B) Sur l’article 700 du Code de procédure civile
Aux termes de l’article 700 du Code de procédure civile, le juge condamne la partie tenue aux dépens ou qui perd son procès à payer à l’autre partie la somme qu’il détermine au titre des frais exposés et non compris dans les dépens. Le juge tient compte de l’équité ou de la situation économique de la partie condamnée. Il peut, même d’office, pour des raisons tirées des mêmes considérations, dire qu’il n’y a lieu à condamnation.
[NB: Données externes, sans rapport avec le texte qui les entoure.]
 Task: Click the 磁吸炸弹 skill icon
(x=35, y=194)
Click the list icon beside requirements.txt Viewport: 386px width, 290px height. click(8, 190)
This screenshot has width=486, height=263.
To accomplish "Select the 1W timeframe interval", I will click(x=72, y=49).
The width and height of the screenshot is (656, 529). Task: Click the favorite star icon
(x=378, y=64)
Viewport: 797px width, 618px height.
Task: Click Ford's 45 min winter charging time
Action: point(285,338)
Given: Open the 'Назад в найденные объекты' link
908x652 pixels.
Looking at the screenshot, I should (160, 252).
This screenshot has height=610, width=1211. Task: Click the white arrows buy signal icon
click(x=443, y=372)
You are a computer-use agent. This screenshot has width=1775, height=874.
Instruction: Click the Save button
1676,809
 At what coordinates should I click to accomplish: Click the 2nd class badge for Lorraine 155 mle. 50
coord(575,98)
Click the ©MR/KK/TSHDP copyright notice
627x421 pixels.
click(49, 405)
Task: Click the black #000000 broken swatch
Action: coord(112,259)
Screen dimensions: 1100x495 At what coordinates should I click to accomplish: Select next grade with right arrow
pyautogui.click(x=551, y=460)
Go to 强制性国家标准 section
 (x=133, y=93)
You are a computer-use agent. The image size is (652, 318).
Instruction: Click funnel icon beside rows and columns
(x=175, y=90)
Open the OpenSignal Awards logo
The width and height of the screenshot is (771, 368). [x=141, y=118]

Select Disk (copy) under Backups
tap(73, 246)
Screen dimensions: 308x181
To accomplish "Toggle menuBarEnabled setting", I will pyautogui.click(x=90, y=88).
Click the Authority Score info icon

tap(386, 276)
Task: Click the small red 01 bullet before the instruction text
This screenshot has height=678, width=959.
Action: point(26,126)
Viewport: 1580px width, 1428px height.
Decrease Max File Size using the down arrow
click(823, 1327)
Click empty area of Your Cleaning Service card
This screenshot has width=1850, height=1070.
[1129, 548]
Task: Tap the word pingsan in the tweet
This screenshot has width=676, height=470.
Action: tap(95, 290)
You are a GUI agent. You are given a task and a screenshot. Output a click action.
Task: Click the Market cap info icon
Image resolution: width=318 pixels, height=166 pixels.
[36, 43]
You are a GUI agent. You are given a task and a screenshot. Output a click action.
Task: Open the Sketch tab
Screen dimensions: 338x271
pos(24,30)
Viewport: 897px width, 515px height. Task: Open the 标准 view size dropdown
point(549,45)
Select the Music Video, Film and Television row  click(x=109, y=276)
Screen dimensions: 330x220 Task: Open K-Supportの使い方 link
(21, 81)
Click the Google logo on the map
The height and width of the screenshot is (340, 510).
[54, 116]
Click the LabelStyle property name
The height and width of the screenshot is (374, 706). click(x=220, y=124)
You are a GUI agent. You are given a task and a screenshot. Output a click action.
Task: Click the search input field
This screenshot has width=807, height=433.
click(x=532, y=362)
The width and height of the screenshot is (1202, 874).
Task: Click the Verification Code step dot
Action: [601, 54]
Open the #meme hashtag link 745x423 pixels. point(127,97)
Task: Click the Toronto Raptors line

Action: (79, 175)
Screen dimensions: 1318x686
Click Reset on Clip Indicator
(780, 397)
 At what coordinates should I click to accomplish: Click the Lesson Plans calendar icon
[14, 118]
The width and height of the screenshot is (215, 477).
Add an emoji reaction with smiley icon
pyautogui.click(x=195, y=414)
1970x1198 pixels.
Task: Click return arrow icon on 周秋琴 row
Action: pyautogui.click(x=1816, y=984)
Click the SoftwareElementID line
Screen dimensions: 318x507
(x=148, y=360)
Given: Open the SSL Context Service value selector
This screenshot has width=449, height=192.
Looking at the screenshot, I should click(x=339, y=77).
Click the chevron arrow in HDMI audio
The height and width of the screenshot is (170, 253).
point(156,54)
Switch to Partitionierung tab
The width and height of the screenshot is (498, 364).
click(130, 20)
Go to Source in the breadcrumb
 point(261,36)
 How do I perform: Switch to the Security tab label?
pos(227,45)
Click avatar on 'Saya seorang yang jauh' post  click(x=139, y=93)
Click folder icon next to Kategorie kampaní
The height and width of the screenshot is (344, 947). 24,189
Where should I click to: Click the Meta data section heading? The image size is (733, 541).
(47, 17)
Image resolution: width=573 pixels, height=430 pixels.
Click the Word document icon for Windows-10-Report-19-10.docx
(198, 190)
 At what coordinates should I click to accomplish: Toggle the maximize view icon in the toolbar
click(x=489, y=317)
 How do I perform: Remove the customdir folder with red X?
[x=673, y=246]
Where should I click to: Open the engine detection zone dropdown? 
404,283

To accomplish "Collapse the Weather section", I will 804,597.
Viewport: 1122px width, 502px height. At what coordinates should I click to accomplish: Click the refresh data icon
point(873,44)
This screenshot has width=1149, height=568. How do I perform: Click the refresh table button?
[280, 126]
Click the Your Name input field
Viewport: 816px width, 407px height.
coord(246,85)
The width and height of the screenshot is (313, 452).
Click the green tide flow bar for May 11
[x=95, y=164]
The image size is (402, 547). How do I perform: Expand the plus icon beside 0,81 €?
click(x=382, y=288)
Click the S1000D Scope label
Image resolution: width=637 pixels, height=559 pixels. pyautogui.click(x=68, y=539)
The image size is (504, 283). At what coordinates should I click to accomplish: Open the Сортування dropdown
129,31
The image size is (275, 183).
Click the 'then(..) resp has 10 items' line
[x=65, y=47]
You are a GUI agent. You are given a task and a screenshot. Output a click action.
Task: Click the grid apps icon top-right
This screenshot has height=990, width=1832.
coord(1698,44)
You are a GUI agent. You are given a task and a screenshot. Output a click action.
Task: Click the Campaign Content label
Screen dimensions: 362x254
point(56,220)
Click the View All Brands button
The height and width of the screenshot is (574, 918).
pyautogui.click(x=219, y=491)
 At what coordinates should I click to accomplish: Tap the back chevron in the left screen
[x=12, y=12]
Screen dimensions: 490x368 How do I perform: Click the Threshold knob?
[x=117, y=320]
En l’espèce, Monsieur [R] [X] et Madame [L] [B] sont condamnés in solidum à verser aux demandeurs la somme de 800€ sur le fondement de l’article 700 du Code de procédure civile.
En application de l’article 514 du Code de Procédure Civile modifié par le décret du 11 décembre 2019, applicable aux instances introduites après le 1er janvier 2020, l’exécution provisoire est de droit.
PAR CES MOTIFS
Le Tribunal, statuant en audience publique, par jugement contradictoire en premier ressort, mis à disposition au greffe,
ORDONNE la jonction de la procédure introduite par Monsieur [E] [O] et Madame [N] [U], épouse [O], à l’encontre de Madame [L] [B] portant le numéro RG 24-01167 et la procédure en intervention forcée introduite par Madame [L] [B] à l’encontre de Monsieur [R] [X] portant le numéro 25-00131 ;
DIT que le recours portera le numéro RG 24-01167 ;
JUGE que le bien immobilier acquis par Monsieur [E] [O] et Madame [N] [U], épouse [O], auprès de Monsieur [R] [X] et Madame [L] [B], le 15 novembre 2022, pour un montant de 400.000€, est affecté d’un vice caché ;
CONDAMNE solidairement Monsieur [R] [X] et Madame [L] [B] à payer à Monsieur [E] [O] et Madame [N] [U], épouse [O], la somme de 6.382,75€ au titre des travaux de remise en état de l’installation défectueuse, avec intérêts au taux légal à compter du 1er mai 2023 ;
CONDAMNE solidairement Monsieur [R] [X] et Madame [L] [B] à payer à Monsieur [E] [O] et Madame [N] [U], épouse [O], la somme de 345,20€ au titre du coût du procès-verbal de constat du 20 décembre 2022, avec intérêts au taux légal à compter du 1er mai 2023 ;
DEBOUTE Monsieur [E] [O] et Madame [N] [U], épouse [O], de leurs autres demandes ;
DEBOUTE Monsieur [R] [X] et Madame [L] [B] de leurs demandes ;
CONDAMNE in solidum Monsieur [R] [X] et Madame [L] [B] à verser à Monsieur [E] [O] et Madame [N] [U], épouse [O] la somme de 800€ au titre de l’article 700 du Code de procédure civile ;
CONDAMNE in solidum Monsieur [R] [X] et Madame [L] [B] aux entiers dépens ;
RAPPELLE que l’exécution provisoire est de droit.